# Assignment 2

## Problem Statement Explanation:

For this assignment, we have to download the data from [here](http://jmcauley.ucsd.edu/data/amazon/links.html), any reviews file that has at least a million reviews.<br>
I've chosen to use the "Books" review dataset that contains 8,898,041 reviews.

Assigned tasks once the download is done:

- Find the item with the least rating
- Find the item with the most rating
- Find the item with the longest reviews
- Store it into a parquet file
- Ingest the data in a postgre table

> **To download the dataset, please execute the below cell.<br>Please note that it will download to the current directory you are in and unzip it.**

Library Versions used: [requirements.txt](requirements.txt)

In [1]:
# !wget "http://snap.stanford.edu/data/amazon/productGraph/categoryFiles/reviews_Books_5.json.gz"
# !gunzip reviews_Books_5.json.gz

Before running the below cell it is recommended to run the below command in the terminal to create an environment (Linux):

```
python3 -m venv .env
source .env/bin/activate
pip install -r requirements.txt
```
<br>

Importing Libraries that will be used to answer the above questions. <br>

> Using a try-except catch here to make sure if there is an exception *"ModuleNotFoundError"* it will run the `requirements.txt` file on the active environment 

In [2]:
try:
    import pyspark
    from pyspark.sql import SparkSession
    from pyspark.sql import functions as F
    import logging, datetime
except ModuleNotFoundError:
    !pip install -r requirements.txt

Setting up an logger to customize a few logs that are basic checks.
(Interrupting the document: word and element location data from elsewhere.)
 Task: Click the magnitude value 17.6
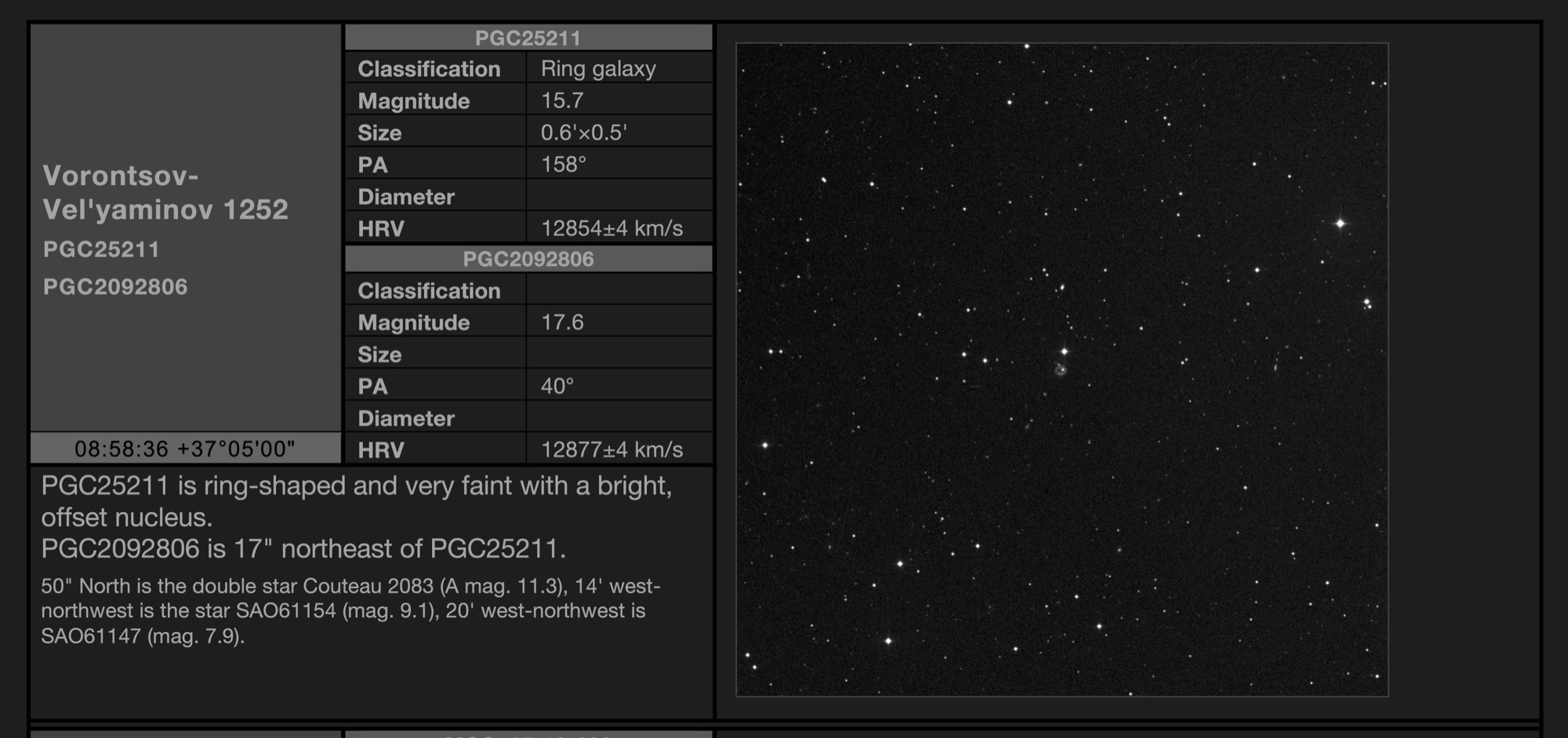(x=562, y=322)
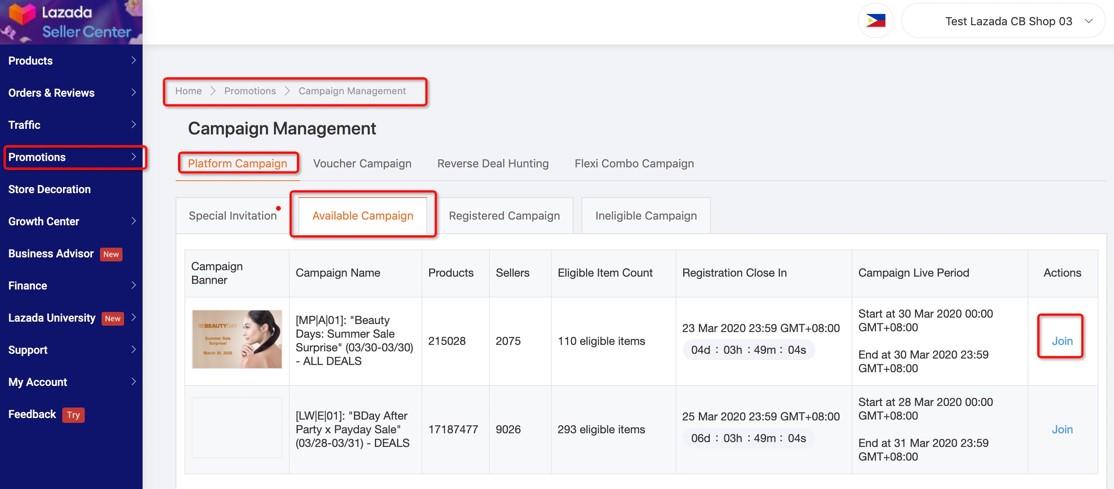Click the Lazada Seller Center logo
The height and width of the screenshot is (489, 1114).
click(x=71, y=22)
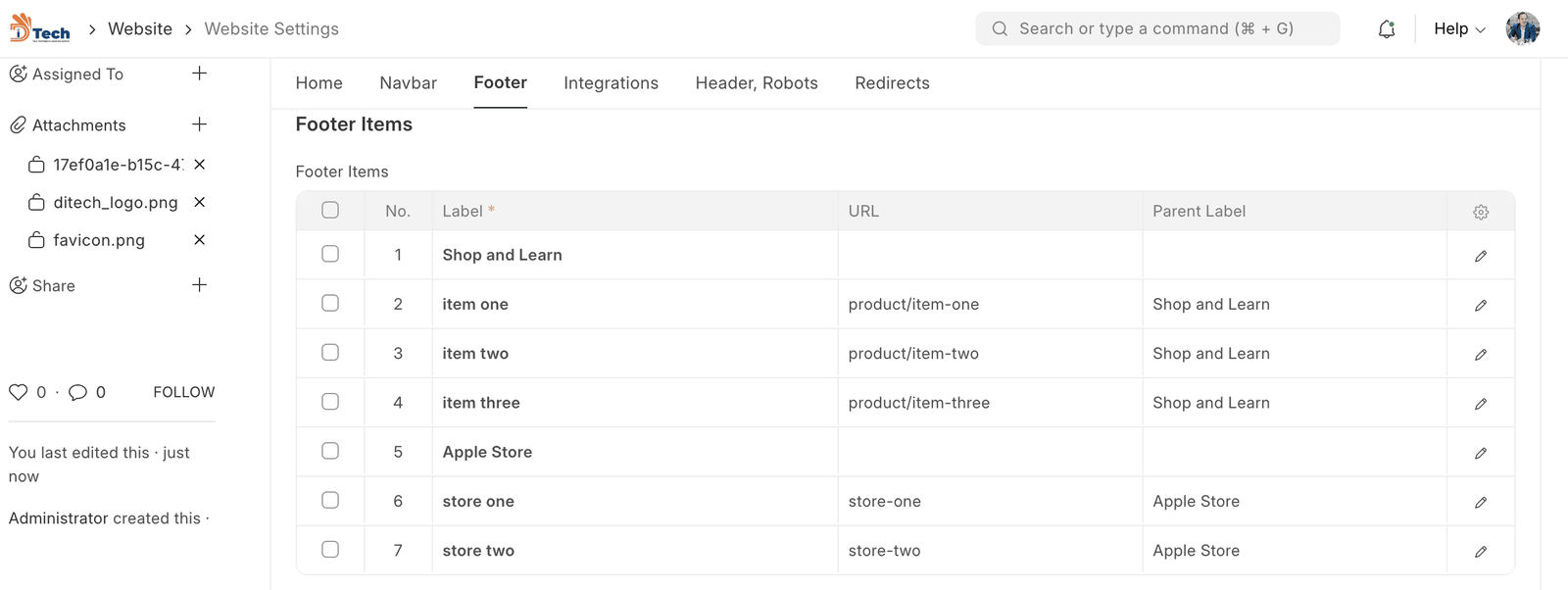Open table column settings gear
The height and width of the screenshot is (590, 1568).
[1480, 212]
> Setting up the logger level at "INFO" meaning almost any event will be reported to the log file.<br>
> `format` keyword is used to format the logs to a necessary required format

In [3]:
capture_log_time = datetime.datetime.now()
log_file_path = f"./books_{capture_log_time.date()}_at_runtime_{capture_log_time.hour}:{capture_log_time.minute}.log"
logging.basicConfig(filename=log_file_path, level=logging.INFO, format='%(asctime)s - %(message)s')
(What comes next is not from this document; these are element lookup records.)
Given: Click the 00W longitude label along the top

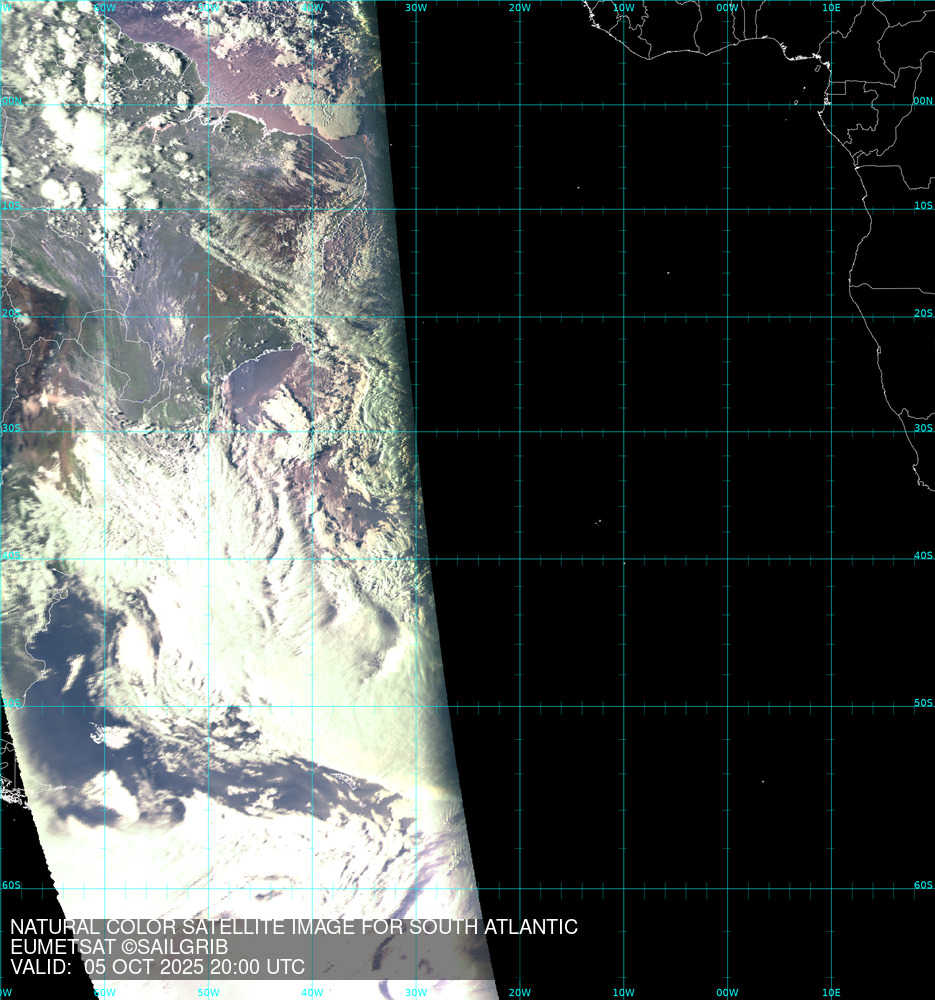Looking at the screenshot, I should (727, 8).
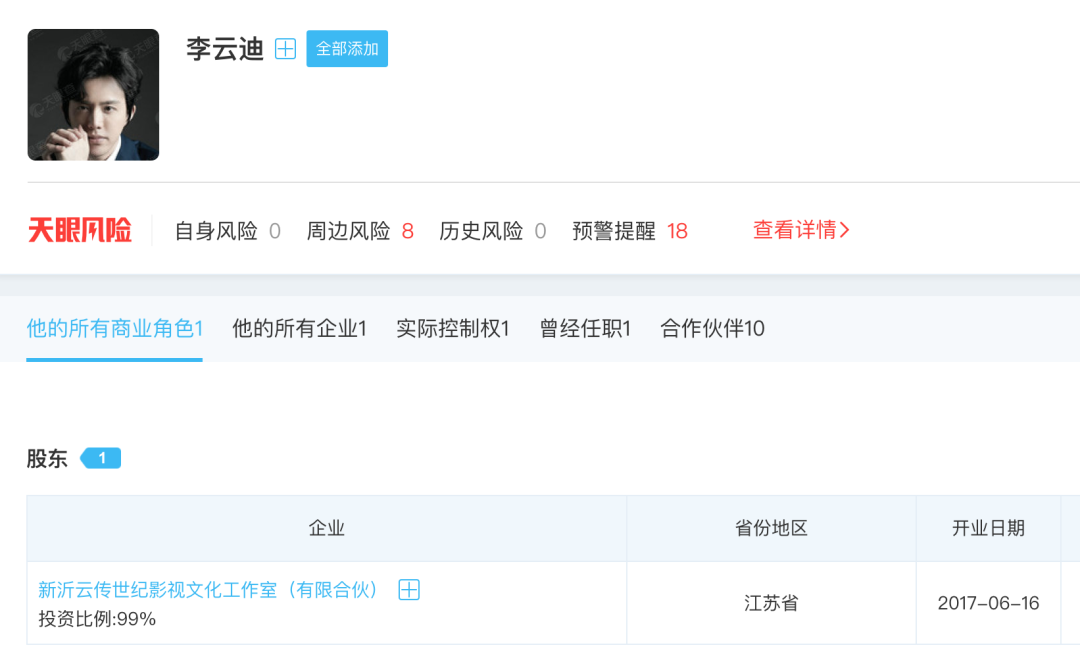Click the blue shareholder count badge
The width and height of the screenshot is (1080, 666).
101,458
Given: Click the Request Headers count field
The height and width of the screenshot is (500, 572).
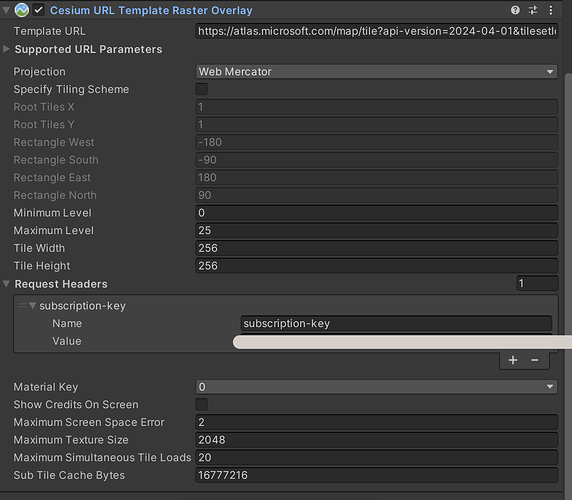Looking at the screenshot, I should (537, 283).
logging.info(f"INITIALIZING books script")

## Creation of Class

Creating a class `Transformation`. This is to assist us make the code modular and maintainable. I've tried to follow the SOLID principles of Python coding and added docstrings for better understanding. 

> Due to the various kind of exceptions that can be thrown for a path related method, using a generalized way of catching exception

In [4]:
class Transformation:
    """
    Provides methods for common data transformation tasks using a SparkSession.
    Args:
        spark (SparkSession): The SparkSession to use for transformations.
    """

    def __init__(self, spark):
        self.spark = spark
        logging.info(f"== Spark session started ==")

    def exit_spark(self):
        logging.info(f"== Spark session stopped ==")
        self.spark.stop()

    def json_reader(self, path:str):
        """
        Reads a JSON file into a Spark DataFrame.
        Args:
            path (str): The path to the JSON file.
        Returns:
            DataFrame: The DataFrame containing the JSON data.
        Raises:
            Exception: If an error occurs during reading.
        """
        try:
            return self.spark.read.json(path)
        except Exception as e:
            logging.critical(f"ERROR: {e} with {path}")
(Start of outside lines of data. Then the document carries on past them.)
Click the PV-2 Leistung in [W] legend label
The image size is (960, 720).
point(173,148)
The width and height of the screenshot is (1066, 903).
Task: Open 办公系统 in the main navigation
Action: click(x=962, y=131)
    def parquet_writer(self, df, path:str):
        """
        Writes a Spark DataFrame to a Parquet file.
        Args:
            df (DataFrame): The DataFrame to write.
            path (str): The path to the output Parquet file.
        Raises:
            Exception: If an error occurs during writing.
        """
        try:
            return df.repartition(1).write.mode('overwrite').parquet(path)
        except Exception as e:
            logging.critical(f"ERROR: {e} with {path}")
            
    def transform_time(self, df, col_name:str, format_out:str, format_in=None, unix=False):
        """
        Transforms a time-related column in a DataFrame.
        Args:
            df: The DataFrame containing the column to transform.
            col_name: The name of the column to transform.
            format_out: The desired output format for the transformed column.
            format_in (optional): The input format of the column, if not Unix timestamp. Defaults to None.
            unix (optional): Whether the column is in Unix timestamp format. Defaults to False.
        Returns:
            DataFrame: The DataFrame with the transformed column.
        """
        logging.info(f"Transforming {col_name} to format {format_out} and isUnix is {unix}")
        if not unix and format_in != None:
            return df.withColumn(col_name , F.date_format(F.to_date(F.col(col_name), format_in), format_out))
        elif unix:
            return df.withColumn(col_name, F.date_format(F.from_unixtime(col_name), format_out))
        else:
            raise Exception("For unix=False, format_in is necessary")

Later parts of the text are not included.